Blind PNG coffee taster grateful for work
blind coffee taster in Papua New Guinea's Eastern Highlands province says she is grateful to have work in a country where many people living with disabilities have no prospects.
Transcript
A blind coffee taster in Papua New Guinea's Eastern Highlands province says the government is doing very little to help people living with disabilities in her region.
Conchita Basse is the head of cupping - or tasting - at Monpi Coffee, one of PNG's main coffee exporters.
Ms Basse, who is 27, lives in the provincial capital Goroka and says she has been legally blind since childhood, which made schoolwork difficult. She is now the head of cupping or tasting at Monpi Coffee, one of PNG's top exporters,
Ms Basse told Annell Husband she knows many other disabled people in Goroka without work but fortunately the company had been looking for someone like her.
CONCHITA BASSE: They relayed a message to the priest, parish priest, and the parish priest relayed a message to me.
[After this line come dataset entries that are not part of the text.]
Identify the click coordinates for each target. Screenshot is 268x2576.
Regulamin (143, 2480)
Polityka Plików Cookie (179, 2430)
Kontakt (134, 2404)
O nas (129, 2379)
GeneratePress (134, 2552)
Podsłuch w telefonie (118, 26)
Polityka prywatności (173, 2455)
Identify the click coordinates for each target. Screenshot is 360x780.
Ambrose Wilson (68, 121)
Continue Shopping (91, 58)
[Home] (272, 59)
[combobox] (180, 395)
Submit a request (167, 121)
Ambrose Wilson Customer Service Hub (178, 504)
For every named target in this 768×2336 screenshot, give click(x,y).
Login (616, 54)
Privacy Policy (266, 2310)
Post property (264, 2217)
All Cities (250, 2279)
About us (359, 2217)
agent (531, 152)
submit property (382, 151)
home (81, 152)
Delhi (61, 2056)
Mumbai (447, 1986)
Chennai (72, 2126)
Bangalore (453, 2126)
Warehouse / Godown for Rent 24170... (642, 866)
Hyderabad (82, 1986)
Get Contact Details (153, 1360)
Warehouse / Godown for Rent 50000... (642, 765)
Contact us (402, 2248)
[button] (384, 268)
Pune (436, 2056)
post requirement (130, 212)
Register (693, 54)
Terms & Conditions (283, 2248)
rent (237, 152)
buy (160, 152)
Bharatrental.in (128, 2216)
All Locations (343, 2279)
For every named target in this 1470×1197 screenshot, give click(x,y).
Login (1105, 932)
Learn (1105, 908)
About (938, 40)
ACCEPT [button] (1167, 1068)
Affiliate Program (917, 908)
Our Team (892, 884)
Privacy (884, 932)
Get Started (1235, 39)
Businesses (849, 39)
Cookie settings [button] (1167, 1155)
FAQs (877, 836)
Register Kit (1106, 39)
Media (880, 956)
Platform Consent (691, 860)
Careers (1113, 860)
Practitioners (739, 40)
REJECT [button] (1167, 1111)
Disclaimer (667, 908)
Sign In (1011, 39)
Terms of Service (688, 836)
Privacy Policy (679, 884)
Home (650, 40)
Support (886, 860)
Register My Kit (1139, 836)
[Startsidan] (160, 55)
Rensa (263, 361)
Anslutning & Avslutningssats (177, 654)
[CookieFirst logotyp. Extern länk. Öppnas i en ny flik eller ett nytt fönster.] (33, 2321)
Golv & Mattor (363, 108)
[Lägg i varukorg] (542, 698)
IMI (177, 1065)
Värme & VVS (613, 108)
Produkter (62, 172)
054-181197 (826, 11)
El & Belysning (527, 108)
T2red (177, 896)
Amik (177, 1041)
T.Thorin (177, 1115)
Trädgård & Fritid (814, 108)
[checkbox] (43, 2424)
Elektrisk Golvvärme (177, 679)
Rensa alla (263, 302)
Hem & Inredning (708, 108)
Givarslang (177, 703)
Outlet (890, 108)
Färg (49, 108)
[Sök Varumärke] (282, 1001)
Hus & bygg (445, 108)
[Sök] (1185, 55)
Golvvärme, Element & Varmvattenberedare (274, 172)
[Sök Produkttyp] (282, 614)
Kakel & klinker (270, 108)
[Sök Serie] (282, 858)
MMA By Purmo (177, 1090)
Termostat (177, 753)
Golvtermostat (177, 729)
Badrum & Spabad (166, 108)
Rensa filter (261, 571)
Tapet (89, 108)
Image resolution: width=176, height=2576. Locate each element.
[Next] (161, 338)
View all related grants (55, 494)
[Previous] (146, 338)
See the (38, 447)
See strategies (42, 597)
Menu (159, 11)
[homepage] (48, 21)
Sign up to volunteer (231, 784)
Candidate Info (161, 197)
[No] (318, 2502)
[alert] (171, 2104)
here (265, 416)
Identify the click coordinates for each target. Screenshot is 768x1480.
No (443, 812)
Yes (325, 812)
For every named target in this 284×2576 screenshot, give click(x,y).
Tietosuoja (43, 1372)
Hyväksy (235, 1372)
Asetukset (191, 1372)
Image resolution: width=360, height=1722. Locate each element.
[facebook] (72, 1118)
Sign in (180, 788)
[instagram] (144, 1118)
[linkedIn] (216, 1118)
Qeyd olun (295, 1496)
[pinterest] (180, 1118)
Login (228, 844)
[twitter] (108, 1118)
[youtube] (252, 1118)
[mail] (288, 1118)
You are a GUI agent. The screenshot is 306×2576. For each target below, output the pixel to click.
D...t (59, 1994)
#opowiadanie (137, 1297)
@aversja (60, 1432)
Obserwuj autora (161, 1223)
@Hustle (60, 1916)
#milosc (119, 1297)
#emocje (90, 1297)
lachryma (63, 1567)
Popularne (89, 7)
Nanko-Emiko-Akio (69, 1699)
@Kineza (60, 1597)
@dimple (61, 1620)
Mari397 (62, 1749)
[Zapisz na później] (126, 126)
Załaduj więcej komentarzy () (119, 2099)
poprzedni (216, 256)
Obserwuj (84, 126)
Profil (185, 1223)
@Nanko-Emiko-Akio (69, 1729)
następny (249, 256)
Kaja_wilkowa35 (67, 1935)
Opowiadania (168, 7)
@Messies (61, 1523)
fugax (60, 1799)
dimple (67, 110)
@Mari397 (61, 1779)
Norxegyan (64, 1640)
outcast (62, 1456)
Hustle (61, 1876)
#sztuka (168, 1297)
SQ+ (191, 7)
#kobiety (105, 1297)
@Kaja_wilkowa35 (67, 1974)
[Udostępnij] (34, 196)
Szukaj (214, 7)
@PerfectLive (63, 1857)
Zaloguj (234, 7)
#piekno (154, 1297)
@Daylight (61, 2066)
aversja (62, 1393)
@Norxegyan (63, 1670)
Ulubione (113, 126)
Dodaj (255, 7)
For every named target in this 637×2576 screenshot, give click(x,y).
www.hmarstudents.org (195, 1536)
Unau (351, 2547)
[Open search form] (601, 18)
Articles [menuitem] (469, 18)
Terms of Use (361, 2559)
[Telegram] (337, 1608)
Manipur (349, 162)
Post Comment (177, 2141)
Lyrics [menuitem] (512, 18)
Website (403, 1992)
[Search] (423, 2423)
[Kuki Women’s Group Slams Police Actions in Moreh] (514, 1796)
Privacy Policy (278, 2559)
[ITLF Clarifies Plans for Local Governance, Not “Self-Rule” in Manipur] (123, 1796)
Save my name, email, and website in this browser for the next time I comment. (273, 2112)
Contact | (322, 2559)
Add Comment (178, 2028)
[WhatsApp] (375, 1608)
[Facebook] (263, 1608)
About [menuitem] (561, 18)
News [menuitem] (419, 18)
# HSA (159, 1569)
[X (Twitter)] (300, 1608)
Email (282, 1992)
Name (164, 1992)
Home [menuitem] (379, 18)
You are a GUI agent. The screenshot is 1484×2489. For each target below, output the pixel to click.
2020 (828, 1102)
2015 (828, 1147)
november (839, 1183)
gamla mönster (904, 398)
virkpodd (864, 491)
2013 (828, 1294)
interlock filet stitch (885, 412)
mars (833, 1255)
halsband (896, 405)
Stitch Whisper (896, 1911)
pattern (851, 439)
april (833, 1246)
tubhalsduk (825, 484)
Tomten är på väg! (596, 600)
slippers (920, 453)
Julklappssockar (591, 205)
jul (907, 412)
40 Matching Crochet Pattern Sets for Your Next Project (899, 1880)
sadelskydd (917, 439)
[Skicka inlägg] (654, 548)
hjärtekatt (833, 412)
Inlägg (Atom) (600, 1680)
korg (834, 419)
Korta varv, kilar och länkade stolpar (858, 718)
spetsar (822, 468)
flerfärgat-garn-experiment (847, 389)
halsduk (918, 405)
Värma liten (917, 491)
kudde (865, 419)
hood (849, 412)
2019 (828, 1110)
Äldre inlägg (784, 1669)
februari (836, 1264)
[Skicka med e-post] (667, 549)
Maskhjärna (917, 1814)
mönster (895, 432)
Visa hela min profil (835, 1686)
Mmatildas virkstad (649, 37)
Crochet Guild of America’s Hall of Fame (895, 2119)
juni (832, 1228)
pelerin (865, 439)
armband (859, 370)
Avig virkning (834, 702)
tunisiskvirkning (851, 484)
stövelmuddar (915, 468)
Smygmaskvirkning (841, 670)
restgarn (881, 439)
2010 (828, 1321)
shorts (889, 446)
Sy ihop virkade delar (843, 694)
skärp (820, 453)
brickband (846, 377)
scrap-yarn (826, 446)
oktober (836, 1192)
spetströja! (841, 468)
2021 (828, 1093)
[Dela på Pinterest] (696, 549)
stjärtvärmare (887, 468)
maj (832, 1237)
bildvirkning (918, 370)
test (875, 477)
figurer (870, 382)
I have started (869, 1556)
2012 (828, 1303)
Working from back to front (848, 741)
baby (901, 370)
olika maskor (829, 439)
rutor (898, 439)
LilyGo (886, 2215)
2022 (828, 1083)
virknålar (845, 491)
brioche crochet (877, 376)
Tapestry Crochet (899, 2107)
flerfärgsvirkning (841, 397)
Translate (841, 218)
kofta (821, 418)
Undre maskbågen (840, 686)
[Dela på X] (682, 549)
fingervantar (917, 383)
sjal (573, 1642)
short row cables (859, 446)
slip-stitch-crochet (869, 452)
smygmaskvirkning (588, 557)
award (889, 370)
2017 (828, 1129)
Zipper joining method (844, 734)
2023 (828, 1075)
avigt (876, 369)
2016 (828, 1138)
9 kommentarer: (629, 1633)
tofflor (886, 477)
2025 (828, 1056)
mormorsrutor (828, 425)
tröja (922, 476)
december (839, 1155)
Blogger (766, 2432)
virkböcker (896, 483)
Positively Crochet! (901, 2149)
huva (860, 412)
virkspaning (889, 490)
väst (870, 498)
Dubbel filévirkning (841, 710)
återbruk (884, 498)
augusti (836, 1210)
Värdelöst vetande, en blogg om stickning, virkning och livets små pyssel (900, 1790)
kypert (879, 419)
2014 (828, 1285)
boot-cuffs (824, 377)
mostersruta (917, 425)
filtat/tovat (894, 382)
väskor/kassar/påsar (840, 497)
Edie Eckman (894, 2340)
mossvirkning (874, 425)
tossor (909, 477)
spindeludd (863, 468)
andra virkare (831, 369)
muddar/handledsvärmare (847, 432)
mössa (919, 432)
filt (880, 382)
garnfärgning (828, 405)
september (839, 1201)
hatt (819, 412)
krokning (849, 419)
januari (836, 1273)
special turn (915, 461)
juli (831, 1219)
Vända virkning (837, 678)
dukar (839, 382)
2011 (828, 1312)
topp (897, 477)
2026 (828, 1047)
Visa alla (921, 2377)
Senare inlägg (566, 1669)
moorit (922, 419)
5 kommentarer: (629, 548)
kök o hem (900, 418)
And they brought me here to work for Monpi Coffee. It was like a blessing to me.
AH: Was it? What were you doing before?
CB: Just nothing. Just finished my schooling and stayed at home doing nothing.
AH: So how long had you been at home doing nothing before you started working here?
CB: 2003 I started... Three years I stayed at home. For three years.
AH: For three years, just doing nothing.
CB: Just looking after the house with my brothers and sisters. It was surprising to me. I thought 'I'm not going to get any job', but I'm working here now so I'm very happy to have a job like this. As I've said, it was my fate. I'm a little lady of prayer. I thought 'I won't get any job'. I thought 'I'm hopeless'. Just staying at home, doing nothing, like this. But then because of God I got a job.
AH: Did it take very long to get familiar with the requirements of the job?
CB: It's not really long to me. I caught up in more than one week or two weeks.
AH: How did you learn what you had to do?
CB: My bosses taught me how to taste the coffee, the roast, or even pick up the aromas in the cups, the aromas in the coffees.
AH: And had your sense of smell, through your life up until you came to work here, had it been something very good, like it was very strong?
CB: Yes, yes, but not really.
AH: But you weren't using it as such?
CB: Yes.
AH: So what is it that you're looking for when you're doing the cupping?
CB: Looking for the good coffees, quality coffees, like Starbucks. All the coffee that we used to export, we must cup and I must get the ferment. If it's fermented then we have to reject the coffee, we have to reblend the coffee again to export it to the overseas markets.